Environmental fluid mechanics focuses on ocean circulation and the physical processes driving waves and currents. Fluid and sediment transport, gas transfer, and wave dynamics are investigated to further our knowledge of ocean physics, erosion, and global climate.
Observatories are becoming more popular for continuous, long-term monitoring of ocean and meteorological processes. These observation systems are stable platforms from which a variety of data such as water temperature, wave height, wind and current speed is collected and fed back to scientists for analysis.
Whether the objective is to map the ocean floor or determine the location of marine life, acoustics allows scientists to investigate large areas of the ocean or examine intricate water column properties.
AOPE’s underwater vehicles and submarines allow the exploration of the ocean depths and vast regions of the seafloor that, until recently, had been relatively unknown. They contribute to ongoing investigations of hydrothermal vents, seafloor ridges, and trenches while allowing up-close study of ocean life and processes.
AOPE engineers provide a range of services to the Woods Hole Oceanographic Institution community, including at-sea support and the development of oceanographic instrumentation.

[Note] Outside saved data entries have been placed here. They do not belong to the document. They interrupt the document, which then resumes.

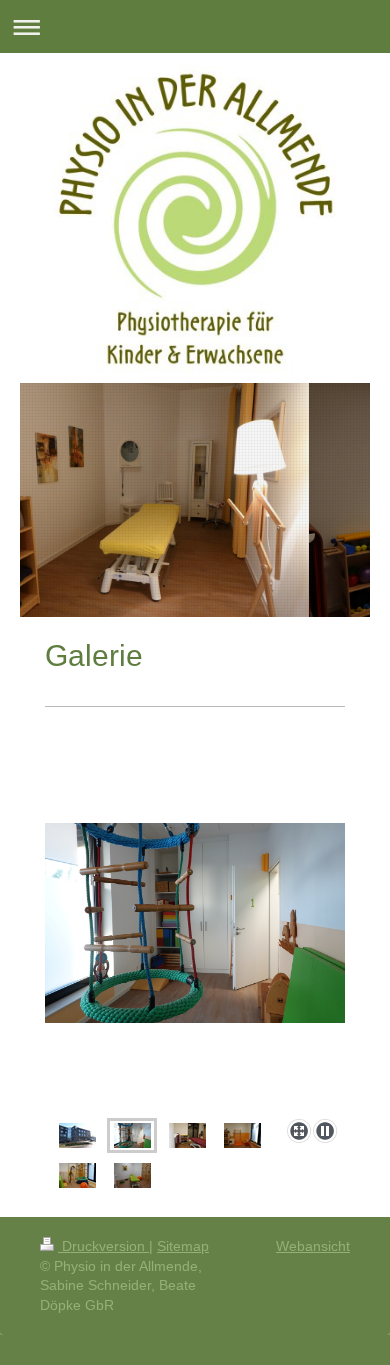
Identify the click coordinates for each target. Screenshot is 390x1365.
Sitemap (183, 1246)
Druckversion (103, 1246)
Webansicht (313, 1246)
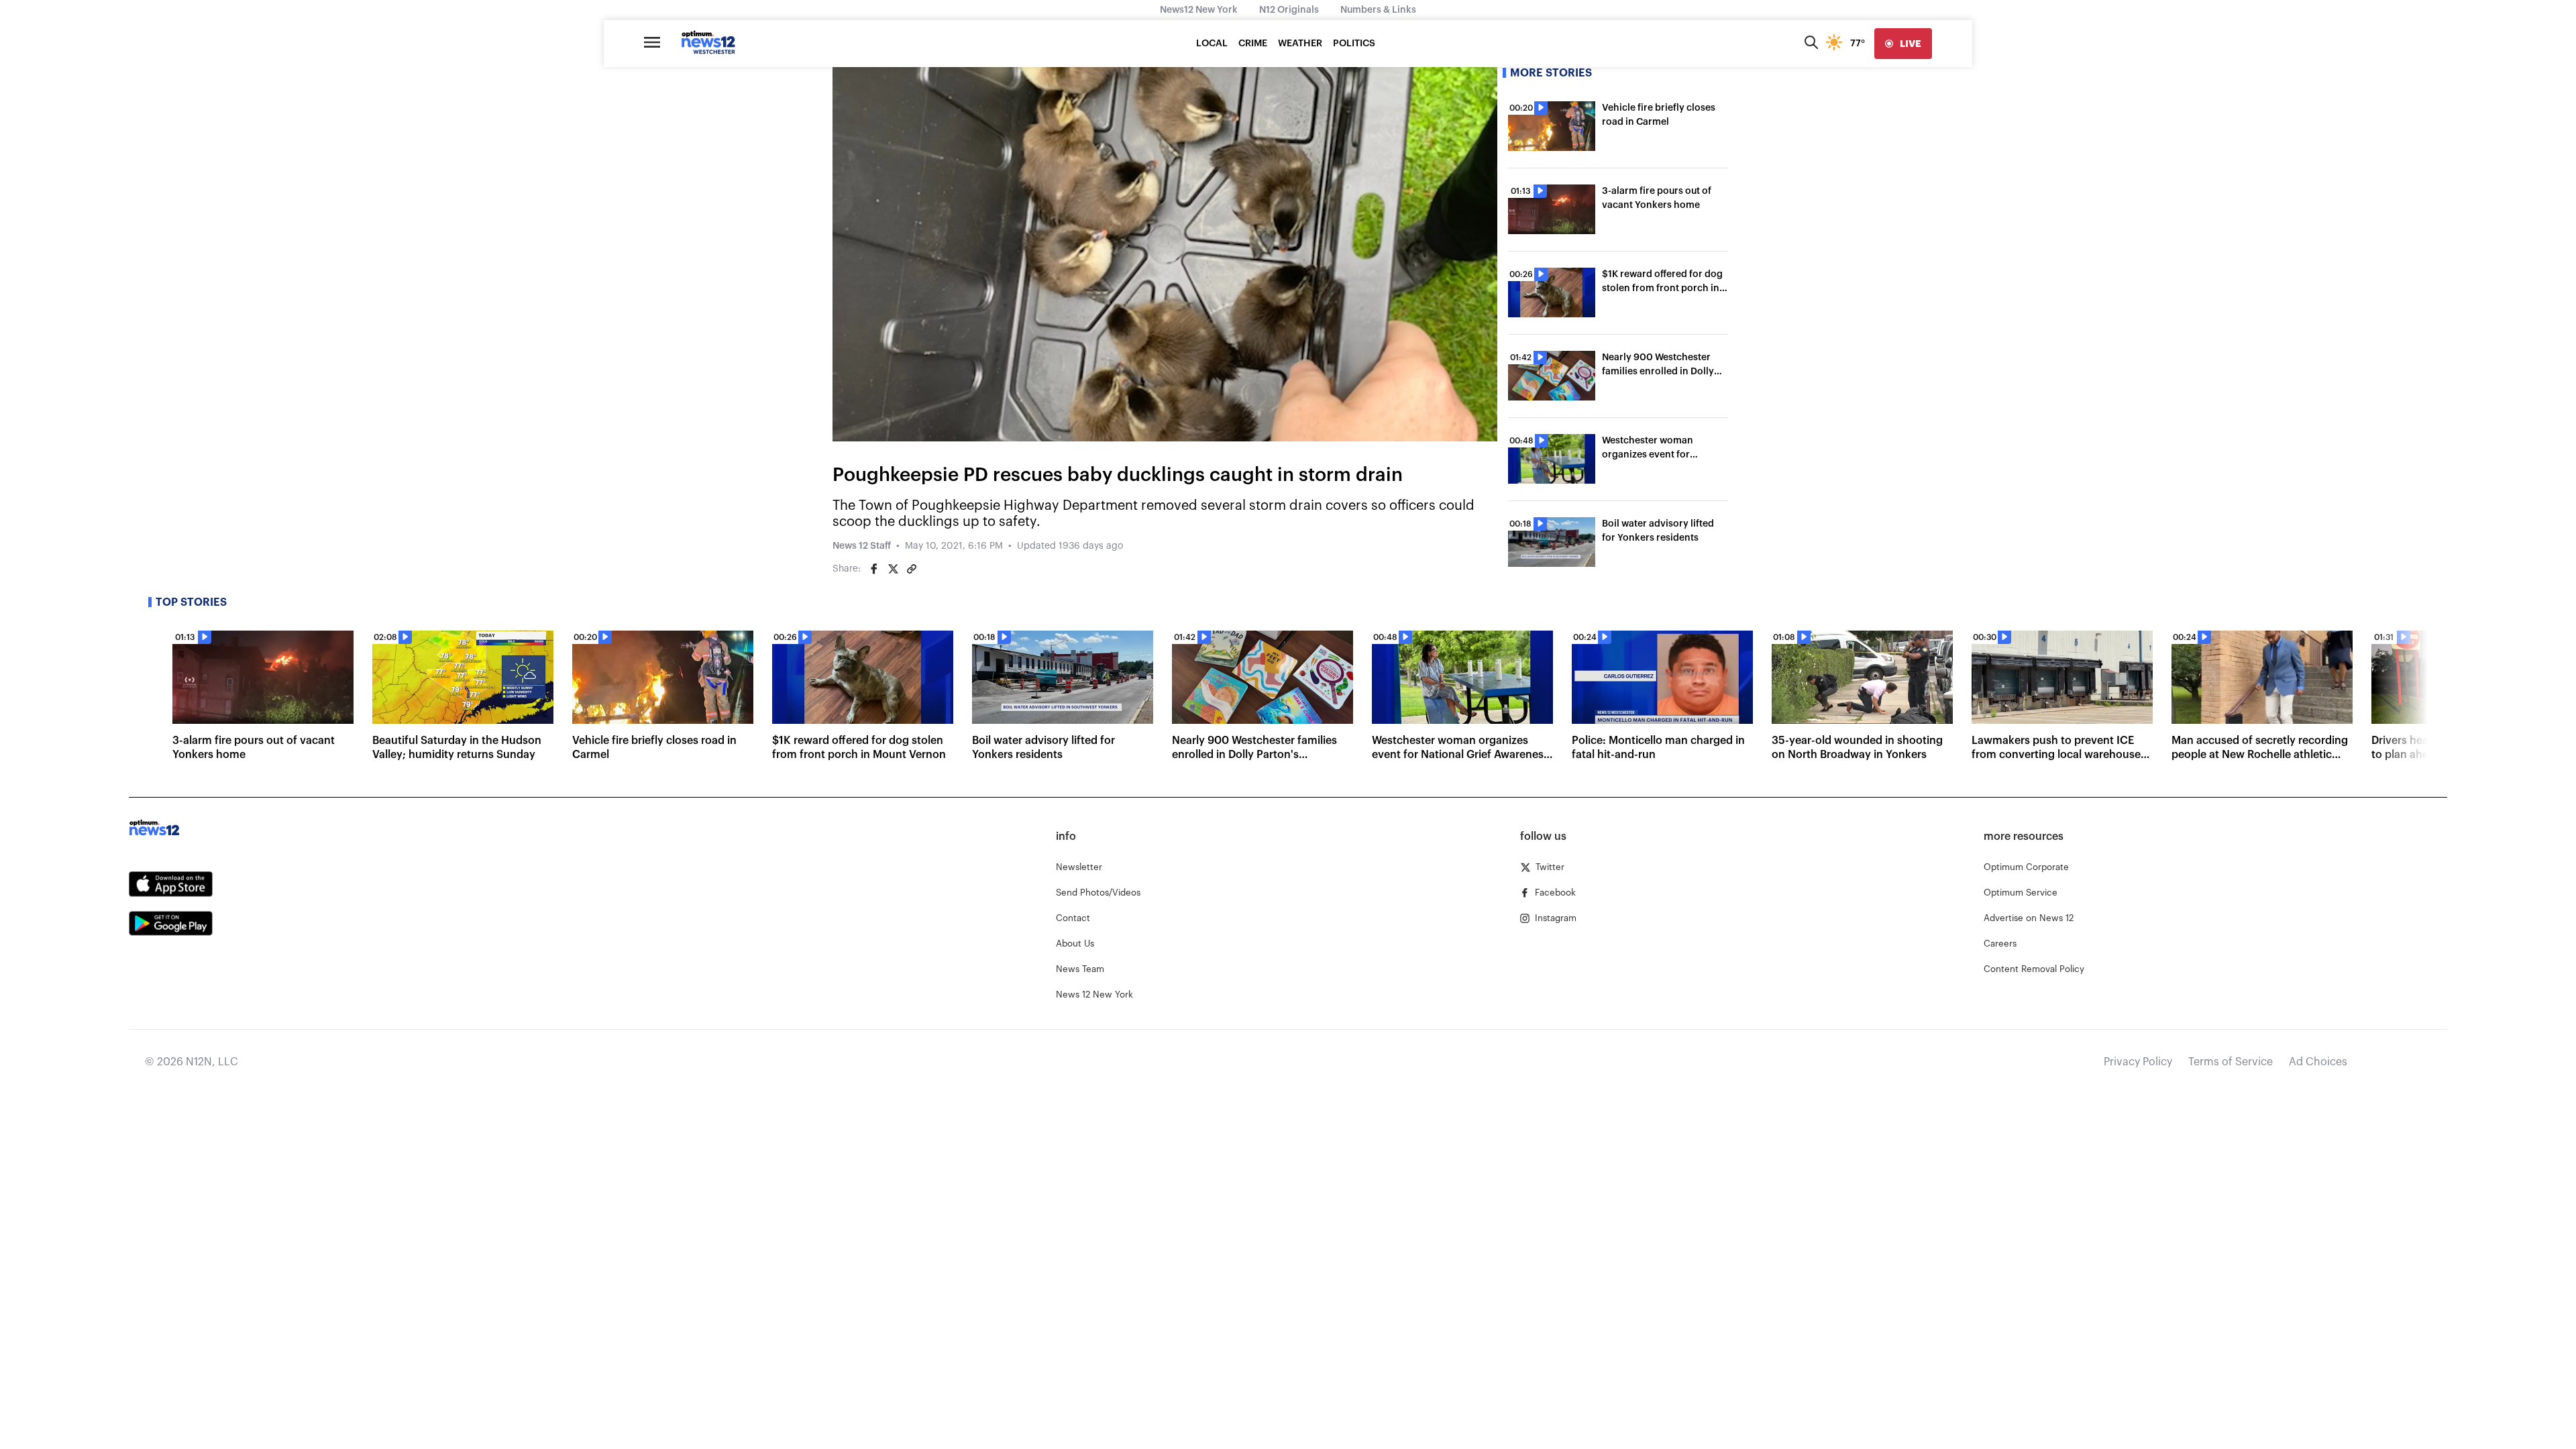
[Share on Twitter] (893, 569)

The Mooring Operations, Engineering and Field Support Group offers shore-side and at-sea support. With more than 125 years of collective sea-going experience, this support group possesses expertise in all aspects of innovative mooring design, fabrication, cruise planning and logistics, and supervision of deck operations.
Marine robots live in a communication starved environment where autonomy is an absolute requirement for their deployment. WHOI's Autonomous Robotics and Perception Laboratory (WARPLab) is interested in algorithmic and machine learning challenges in making autonomous exploration robots that can perceive and understand their surroundings in order to plan their missions.